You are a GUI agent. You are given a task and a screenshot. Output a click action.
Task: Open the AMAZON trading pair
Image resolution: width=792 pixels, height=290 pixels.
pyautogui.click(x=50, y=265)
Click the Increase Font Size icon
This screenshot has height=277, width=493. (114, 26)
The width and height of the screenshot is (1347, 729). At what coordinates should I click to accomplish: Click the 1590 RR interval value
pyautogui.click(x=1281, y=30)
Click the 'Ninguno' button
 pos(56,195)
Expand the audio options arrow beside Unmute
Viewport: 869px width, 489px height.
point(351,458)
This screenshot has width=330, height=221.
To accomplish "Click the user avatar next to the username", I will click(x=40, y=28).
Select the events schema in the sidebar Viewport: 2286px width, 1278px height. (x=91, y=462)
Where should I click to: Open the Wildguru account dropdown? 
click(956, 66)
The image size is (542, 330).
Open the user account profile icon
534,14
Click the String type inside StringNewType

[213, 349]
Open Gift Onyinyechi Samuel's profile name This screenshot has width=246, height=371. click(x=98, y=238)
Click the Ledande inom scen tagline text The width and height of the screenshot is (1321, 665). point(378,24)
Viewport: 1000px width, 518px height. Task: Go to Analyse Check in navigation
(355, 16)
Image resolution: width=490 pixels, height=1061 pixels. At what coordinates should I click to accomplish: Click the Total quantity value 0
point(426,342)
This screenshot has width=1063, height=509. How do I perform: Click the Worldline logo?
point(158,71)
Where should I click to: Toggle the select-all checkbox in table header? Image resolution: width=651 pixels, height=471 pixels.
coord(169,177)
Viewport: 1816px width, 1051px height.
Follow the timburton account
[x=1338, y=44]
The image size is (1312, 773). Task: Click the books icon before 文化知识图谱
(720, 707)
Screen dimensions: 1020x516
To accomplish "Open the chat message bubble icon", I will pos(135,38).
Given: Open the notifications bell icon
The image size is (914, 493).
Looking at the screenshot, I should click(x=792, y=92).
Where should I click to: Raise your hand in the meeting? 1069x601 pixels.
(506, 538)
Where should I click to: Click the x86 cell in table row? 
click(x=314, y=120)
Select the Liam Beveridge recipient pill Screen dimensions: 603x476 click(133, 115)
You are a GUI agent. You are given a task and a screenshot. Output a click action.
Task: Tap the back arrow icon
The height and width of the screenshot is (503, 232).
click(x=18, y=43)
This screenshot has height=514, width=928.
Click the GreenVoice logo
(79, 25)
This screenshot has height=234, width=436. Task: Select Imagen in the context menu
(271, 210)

________

*SET PROBLEM*: Copy every row above word for word.

*TASK RESULT*:
You are a GUI agent. You are given a task and a screenshot. Output a click action.
Task: Open the AMAZON trading pair
Image resolution: width=792 pixels, height=290 pixels.
pyautogui.click(x=50, y=265)
Click the Increase Font Size icon
This screenshot has height=277, width=493. (114, 26)
The width and height of the screenshot is (1347, 729). At what coordinates should I click to accomplish: Click the 1590 RR interval value
pyautogui.click(x=1281, y=30)
Click the 'Ninguno' button
 pos(56,195)
Expand the audio options arrow beside Unmute
Viewport: 869px width, 489px height.
point(351,458)
This screenshot has width=330, height=221.
To accomplish "Click the user avatar next to the username", I will click(x=40, y=28).
Select the events schema in the sidebar Viewport: 2286px width, 1278px height. (x=91, y=462)
Where should I click to: Open the Wildguru account dropdown? 
click(956, 66)
The image size is (542, 330).
Open the user account profile icon
534,14
Click the String type inside StringNewType

[213, 349]
Open Gift Onyinyechi Samuel's profile name This screenshot has width=246, height=371. click(x=98, y=238)
Click the Ledande inom scen tagline text The width and height of the screenshot is (1321, 665). point(378,24)
Viewport: 1000px width, 518px height. Task: Go to Analyse Check in navigation
(355, 16)
Image resolution: width=490 pixels, height=1061 pixels. At what coordinates should I click to accomplish: Click the Total quantity value 0
point(426,342)
This screenshot has width=1063, height=509. How do I perform: Click the Worldline logo?
point(158,71)
Where should I click to: Toggle the select-all checkbox in table header? Image resolution: width=651 pixels, height=471 pixels.
coord(169,177)
Viewport: 1816px width, 1051px height.
Follow the timburton account
[x=1338, y=44]
The image size is (1312, 773). Task: Click the books icon before 文化知识图谱
(720, 707)
Screen dimensions: 1020x516
To accomplish "Open the chat message bubble icon", I will pos(135,38).
Given: Open the notifications bell icon
The image size is (914, 493).
Looking at the screenshot, I should click(x=792, y=92).
Where should I click to: Raise your hand in the meeting? 1069x601 pixels.
(506, 538)
Where should I click to: Click the x86 cell in table row? 
click(x=314, y=120)
Select the Liam Beveridge recipient pill Screen dimensions: 603x476 click(133, 115)
You are a GUI agent. You are given a task and a screenshot. Output a click action.
Task: Tap the back arrow icon
The height and width of the screenshot is (503, 232).
click(x=18, y=43)
This screenshot has height=514, width=928.
Click the GreenVoice logo
(79, 25)
This screenshot has height=234, width=436. Task: Select Imagen in the context menu
(271, 210)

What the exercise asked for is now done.